# my newly arrived baby Mosura's



## bettaforu (Sep 6, 2009)

Just picked them up a few hours ago, so not settled in yet. Grabbed these pics...hope to get better ones later. 7 of them came in, so now I have 10, both black and red.


----------



## ShrimpieLove (Apr 26, 2010)

Ohh arent those special!! Lovely! Are they just called mosura or flower/crown? I dont know those very well. 
Verrrry nice!!!!


----------



## RONY11 (Jan 6, 2011)

Congrats Anna they're truly beautiful


----------



## bettaforu (Sep 6, 2009)

thanks Sabrina/Jessi! Yes they are flower heads, I also have crowns and hearts and maro marked ones. I am going to breed them as soon as they are old enough, these are babies. I wanted both colors as I have Mosura females in both colors too.

They will be all going into separate Nano tanks! 

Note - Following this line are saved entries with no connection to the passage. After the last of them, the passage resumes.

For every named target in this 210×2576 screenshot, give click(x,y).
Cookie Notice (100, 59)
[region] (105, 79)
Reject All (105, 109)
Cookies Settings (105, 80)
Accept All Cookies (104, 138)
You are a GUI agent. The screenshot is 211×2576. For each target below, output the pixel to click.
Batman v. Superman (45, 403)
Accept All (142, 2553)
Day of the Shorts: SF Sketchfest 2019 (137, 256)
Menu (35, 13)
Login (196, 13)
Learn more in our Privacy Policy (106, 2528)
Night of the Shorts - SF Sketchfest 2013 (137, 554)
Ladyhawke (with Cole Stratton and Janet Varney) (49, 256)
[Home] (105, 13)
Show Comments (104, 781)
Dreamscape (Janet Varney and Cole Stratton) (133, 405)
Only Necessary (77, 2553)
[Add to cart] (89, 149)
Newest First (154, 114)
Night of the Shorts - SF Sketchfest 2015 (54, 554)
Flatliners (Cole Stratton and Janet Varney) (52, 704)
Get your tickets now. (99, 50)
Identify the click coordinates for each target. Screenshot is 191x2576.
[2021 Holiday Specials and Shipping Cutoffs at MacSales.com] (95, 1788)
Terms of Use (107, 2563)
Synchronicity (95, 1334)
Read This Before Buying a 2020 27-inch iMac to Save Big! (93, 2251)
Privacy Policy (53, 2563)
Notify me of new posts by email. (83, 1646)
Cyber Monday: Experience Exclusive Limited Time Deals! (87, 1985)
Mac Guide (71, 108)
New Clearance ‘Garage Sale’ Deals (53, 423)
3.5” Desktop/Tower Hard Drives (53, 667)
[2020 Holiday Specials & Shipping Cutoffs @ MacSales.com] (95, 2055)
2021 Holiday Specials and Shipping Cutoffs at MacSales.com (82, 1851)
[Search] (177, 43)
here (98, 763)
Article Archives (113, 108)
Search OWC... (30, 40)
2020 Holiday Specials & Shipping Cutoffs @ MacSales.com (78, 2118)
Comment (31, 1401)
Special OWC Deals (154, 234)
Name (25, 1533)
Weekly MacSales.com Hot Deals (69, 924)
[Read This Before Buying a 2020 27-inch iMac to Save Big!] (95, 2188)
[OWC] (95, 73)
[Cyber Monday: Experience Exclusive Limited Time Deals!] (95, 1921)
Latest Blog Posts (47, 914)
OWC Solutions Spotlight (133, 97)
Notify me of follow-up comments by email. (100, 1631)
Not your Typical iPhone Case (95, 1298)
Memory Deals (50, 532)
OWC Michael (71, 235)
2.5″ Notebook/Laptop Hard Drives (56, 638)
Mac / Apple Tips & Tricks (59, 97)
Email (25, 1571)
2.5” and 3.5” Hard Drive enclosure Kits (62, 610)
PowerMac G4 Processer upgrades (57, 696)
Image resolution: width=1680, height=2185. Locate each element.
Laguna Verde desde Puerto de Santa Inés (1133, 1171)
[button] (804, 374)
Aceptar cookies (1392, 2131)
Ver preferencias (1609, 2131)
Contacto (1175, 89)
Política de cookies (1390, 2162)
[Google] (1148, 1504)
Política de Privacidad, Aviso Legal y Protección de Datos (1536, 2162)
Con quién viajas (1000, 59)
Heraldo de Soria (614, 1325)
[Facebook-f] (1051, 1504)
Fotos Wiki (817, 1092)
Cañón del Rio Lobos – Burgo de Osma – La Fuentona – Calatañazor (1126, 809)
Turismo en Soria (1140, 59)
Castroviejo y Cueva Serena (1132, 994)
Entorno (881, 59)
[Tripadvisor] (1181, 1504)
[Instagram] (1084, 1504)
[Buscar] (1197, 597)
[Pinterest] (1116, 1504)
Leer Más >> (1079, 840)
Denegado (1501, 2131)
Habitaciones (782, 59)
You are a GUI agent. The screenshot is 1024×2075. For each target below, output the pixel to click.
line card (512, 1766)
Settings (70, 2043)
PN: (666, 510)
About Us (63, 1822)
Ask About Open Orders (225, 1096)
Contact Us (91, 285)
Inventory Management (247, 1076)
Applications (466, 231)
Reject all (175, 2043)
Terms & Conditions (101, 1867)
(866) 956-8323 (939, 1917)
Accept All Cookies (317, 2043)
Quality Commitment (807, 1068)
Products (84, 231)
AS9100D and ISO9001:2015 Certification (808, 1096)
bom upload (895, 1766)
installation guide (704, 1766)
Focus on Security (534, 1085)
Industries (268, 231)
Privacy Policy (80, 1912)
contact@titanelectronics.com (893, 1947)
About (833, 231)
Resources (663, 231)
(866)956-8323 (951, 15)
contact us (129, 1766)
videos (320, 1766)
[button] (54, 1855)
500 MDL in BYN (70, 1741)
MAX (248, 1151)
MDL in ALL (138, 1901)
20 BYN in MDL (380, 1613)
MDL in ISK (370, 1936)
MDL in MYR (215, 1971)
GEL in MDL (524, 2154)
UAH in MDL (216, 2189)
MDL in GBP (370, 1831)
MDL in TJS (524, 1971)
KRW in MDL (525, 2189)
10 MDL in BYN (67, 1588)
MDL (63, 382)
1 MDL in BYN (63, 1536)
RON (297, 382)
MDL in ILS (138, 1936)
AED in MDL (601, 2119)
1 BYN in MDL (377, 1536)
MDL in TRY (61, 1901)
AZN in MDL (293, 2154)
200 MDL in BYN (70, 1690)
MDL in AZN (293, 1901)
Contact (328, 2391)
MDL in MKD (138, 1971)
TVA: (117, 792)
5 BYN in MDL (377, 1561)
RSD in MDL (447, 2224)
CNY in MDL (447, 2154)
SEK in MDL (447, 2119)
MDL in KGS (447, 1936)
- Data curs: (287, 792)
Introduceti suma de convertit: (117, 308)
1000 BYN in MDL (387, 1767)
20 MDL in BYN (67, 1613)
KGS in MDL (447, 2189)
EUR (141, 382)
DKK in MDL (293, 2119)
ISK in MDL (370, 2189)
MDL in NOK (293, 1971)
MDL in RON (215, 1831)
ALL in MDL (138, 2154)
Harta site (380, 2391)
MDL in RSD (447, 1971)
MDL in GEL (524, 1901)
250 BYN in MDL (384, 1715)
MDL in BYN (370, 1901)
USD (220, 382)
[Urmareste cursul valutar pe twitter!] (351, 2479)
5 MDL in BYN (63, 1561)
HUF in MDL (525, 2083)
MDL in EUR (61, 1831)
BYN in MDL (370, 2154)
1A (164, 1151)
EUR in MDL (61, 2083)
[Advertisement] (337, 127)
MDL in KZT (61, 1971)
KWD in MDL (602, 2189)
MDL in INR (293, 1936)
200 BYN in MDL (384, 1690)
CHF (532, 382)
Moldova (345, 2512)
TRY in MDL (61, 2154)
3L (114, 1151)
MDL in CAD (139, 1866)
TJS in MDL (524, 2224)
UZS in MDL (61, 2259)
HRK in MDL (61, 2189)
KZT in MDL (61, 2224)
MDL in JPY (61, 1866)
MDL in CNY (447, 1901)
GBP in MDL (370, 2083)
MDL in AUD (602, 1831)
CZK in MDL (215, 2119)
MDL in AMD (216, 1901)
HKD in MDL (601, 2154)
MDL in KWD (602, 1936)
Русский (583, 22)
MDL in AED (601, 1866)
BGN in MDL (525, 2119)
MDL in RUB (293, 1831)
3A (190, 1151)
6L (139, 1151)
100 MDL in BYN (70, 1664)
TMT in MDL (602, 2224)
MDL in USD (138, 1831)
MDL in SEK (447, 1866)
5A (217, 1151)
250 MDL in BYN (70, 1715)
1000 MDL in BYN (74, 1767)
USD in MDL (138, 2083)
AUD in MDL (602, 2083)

OH I have some exciting news coming soon.....stay tuned!


----------



## Beijing08 (Jul 19, 2010)

sweet.
I see a lot of cash LOL


----------



## ShrimpieLove (Apr 26, 2010)

Oooo i love exciting news! Keep us posted!! 
What is a maro? Never heard of that type of marking


----------



## Beijing08 (Jul 19, 2010)

ShrimpieLove said:


> Oooo i love exciting news! Keep us posted!!
> What is a maro? Never heard of that type of marking


2 large dots on the head


----------



## novice (Mar 14, 2006)

Nice ones - get them breeding soon.


----------



## mr_bako (Dec 23, 2010)

*breed!*

Good luck xd


----------